• Material provided:
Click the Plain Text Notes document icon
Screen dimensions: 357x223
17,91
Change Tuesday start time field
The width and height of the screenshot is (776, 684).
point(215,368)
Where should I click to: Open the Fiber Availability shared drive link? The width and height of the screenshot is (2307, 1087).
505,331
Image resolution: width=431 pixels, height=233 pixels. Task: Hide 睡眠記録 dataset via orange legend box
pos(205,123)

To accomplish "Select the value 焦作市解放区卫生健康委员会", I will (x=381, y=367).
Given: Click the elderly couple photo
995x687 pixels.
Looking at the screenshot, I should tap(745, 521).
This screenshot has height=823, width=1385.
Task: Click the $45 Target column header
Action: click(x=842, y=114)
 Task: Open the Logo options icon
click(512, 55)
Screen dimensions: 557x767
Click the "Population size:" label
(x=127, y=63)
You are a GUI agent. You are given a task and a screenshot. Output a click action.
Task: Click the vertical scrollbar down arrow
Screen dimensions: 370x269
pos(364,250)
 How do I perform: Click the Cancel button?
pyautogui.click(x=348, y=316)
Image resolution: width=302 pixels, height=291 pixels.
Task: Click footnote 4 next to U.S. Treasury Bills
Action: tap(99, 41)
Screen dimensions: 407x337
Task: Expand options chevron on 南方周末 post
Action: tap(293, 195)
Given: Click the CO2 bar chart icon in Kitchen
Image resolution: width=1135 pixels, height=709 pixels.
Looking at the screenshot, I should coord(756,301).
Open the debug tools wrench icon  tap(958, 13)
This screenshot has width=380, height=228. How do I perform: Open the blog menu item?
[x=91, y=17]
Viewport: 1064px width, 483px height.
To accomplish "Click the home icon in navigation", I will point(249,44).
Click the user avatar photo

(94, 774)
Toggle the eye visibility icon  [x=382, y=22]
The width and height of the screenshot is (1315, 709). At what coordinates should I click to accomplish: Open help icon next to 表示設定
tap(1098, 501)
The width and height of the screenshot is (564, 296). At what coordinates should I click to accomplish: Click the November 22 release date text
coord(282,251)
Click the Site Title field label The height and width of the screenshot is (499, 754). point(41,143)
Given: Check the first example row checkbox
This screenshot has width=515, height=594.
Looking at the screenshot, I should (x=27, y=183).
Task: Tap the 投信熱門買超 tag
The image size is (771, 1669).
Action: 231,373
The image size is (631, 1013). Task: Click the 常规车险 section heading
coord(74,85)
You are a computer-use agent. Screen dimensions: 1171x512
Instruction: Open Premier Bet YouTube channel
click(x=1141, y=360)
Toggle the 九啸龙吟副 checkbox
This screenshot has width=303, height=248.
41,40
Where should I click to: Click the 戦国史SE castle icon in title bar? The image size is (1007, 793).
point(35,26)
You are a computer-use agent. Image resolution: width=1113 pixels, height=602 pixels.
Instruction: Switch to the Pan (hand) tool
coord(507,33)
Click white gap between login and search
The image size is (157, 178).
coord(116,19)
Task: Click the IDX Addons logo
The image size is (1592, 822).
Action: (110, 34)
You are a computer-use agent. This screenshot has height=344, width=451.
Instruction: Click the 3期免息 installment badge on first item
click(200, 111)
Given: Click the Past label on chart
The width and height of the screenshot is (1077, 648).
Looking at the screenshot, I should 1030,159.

• Activity: Using the records above, please retype only the run of lines from the line holding "Toggle the 九啸龙吟副 checkbox" through the last line, both ends included.

• Answer to this task:
Toggle the 九啸龙吟副 checkbox
This screenshot has width=303, height=248.
41,40
Where should I click to: Click the 戦国史SE castle icon in title bar? The image size is (1007, 793).
point(35,26)
You are a computer-use agent. Image resolution: width=1113 pixels, height=602 pixels.
Instruction: Switch to the Pan (hand) tool
coord(507,33)
Click white gap between login and search
The image size is (157, 178).
coord(116,19)
Task: Click the IDX Addons logo
The image size is (1592, 822).
Action: (110, 34)
You are a computer-use agent. This screenshot has height=344, width=451.
Instruction: Click the 3期免息 installment badge on first item
click(200, 111)
Given: Click the Past label on chart
The width and height of the screenshot is (1077, 648).
Looking at the screenshot, I should 1030,159.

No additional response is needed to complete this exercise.